A "man with an ax" had been elected to the presidency, because he promised to use it to cut away the tax burden of the middle class. Through the end of 1980 and the beginning of 1981, as I skimmed through the papers, there was little to warn me how soon Ronald Reagan would stand before me like the serial murderer in some made-for-TV movie, budgetary "ax" in hand.
"Just do everything I say and I won't hurt you," he'd whisper. And I'd have so much to live for that at first I'd bow my head, submit, comply. And yet, I knew that the next scene in the made-for-TV movies was always of a park at night, of policemen playing flashlights over the bound and mutilated corpse of the murderer's latest victim.

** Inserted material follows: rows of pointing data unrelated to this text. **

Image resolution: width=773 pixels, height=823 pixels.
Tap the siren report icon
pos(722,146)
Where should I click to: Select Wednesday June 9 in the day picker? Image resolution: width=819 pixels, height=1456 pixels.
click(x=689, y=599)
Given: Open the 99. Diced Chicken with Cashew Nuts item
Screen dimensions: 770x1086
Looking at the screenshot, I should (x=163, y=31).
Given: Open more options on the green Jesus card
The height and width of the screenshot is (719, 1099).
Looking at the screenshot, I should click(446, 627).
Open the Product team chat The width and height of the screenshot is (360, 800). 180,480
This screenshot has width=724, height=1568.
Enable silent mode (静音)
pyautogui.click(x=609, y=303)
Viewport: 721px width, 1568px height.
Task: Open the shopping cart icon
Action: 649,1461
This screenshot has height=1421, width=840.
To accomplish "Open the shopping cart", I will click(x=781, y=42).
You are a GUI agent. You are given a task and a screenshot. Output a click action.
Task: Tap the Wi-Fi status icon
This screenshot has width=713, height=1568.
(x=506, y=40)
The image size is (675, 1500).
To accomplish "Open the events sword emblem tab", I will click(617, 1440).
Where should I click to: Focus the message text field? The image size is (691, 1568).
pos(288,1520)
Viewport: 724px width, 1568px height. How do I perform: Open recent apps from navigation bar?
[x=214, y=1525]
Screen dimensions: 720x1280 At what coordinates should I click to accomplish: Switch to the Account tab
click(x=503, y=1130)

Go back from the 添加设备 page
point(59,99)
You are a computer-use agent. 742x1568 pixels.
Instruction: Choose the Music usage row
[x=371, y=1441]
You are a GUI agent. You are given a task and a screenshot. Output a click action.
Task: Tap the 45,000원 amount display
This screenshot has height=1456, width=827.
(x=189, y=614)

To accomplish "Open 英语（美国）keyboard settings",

Eventually, I'd grapple for the ax. But somewhere in the odd, grim struggle, I'd come to understand that I wasn't in a personal battle at all. My desperate fight was only a tiny part of a larger war. The system's determination to destroy my life was only a part of its larger determination to destroy millions of lives, if it could. The proper term wasn't "murder," it was "genocide."
Although I'd live for years under the most crushing personal attack, there was nothing personal in it at all. Still, as Yossarian remarked in Joseph Heller's Catch 22, if the bullet hit me, I'd be personally dead.
An unwilling soldier in America's Disability War, I soon would find that the deck was more than stacked against me. Bound by "Ronald's Rules of Combat," and forced to follow the enemy's schedule (Monday-Friday, 9-5), my battles would be waged on paper, against a faceless enemy. And in this war of "disinformation," lies, and anecdotes, I'd be a winner if I lost less than everything.